-- Exercise inputs follows --

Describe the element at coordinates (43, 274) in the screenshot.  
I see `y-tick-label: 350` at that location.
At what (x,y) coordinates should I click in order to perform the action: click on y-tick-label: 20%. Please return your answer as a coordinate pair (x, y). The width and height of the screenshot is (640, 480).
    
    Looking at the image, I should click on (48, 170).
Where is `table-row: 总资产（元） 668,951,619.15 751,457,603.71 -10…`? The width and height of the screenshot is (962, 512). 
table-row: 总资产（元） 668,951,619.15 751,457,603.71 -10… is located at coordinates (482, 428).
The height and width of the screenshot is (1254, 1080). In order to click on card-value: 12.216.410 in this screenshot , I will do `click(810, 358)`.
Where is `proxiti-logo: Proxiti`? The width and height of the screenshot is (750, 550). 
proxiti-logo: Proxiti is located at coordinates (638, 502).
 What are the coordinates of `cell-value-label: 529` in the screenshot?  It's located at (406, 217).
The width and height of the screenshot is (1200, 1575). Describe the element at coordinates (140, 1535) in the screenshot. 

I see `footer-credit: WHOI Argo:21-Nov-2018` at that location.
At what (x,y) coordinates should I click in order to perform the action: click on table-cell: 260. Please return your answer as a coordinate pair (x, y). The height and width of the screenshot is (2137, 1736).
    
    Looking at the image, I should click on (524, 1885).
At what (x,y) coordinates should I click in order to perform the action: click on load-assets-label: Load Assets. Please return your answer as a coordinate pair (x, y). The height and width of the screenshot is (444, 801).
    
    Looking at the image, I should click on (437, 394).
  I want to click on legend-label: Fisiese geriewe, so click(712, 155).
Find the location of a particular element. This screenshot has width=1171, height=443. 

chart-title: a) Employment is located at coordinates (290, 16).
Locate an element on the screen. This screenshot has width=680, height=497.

-- Exercise inputs concluded --

*Goal of the exercise*: Reproduce every line above word for word, keeping each character, space, and line break unchanged.

*Exercise result*:
Describe the element at coordinates (43, 274) in the screenshot.  
I see `y-tick-label: 350` at that location.
At what (x,y) coordinates should I click in order to perform the action: click on y-tick-label: 20%. Please return your answer as a coordinate pair (x, y). The width and height of the screenshot is (640, 480).
    
    Looking at the image, I should click on (48, 170).
Where is `table-row: 总资产（元） 668,951,619.15 751,457,603.71 -10…`? The width and height of the screenshot is (962, 512). 
table-row: 总资产（元） 668,951,619.15 751,457,603.71 -10… is located at coordinates (482, 428).
The height and width of the screenshot is (1254, 1080). In order to click on card-value: 12.216.410 in this screenshot , I will do `click(810, 358)`.
Where is `proxiti-logo: Proxiti`? The width and height of the screenshot is (750, 550). 
proxiti-logo: Proxiti is located at coordinates (638, 502).
 What are the coordinates of `cell-value-label: 529` in the screenshot?  It's located at (406, 217).
The width and height of the screenshot is (1200, 1575). Describe the element at coordinates (140, 1535) in the screenshot. 

I see `footer-credit: WHOI Argo:21-Nov-2018` at that location.
At what (x,y) coordinates should I click in order to perform the action: click on table-cell: 260. Please return your answer as a coordinate pair (x, y). The height and width of the screenshot is (2137, 1736).
    
    Looking at the image, I should click on (524, 1885).
At what (x,y) coordinates should I click in order to perform the action: click on load-assets-label: Load Assets. Please return your answer as a coordinate pair (x, y). The height and width of the screenshot is (444, 801).
    
    Looking at the image, I should click on (437, 394).
  I want to click on legend-label: Fisiese geriewe, so click(712, 155).
Find the location of a particular element. This screenshot has width=1171, height=443. 

chart-title: a) Employment is located at coordinates (290, 16).
Locate an element on the screen. This screenshot has width=680, height=497.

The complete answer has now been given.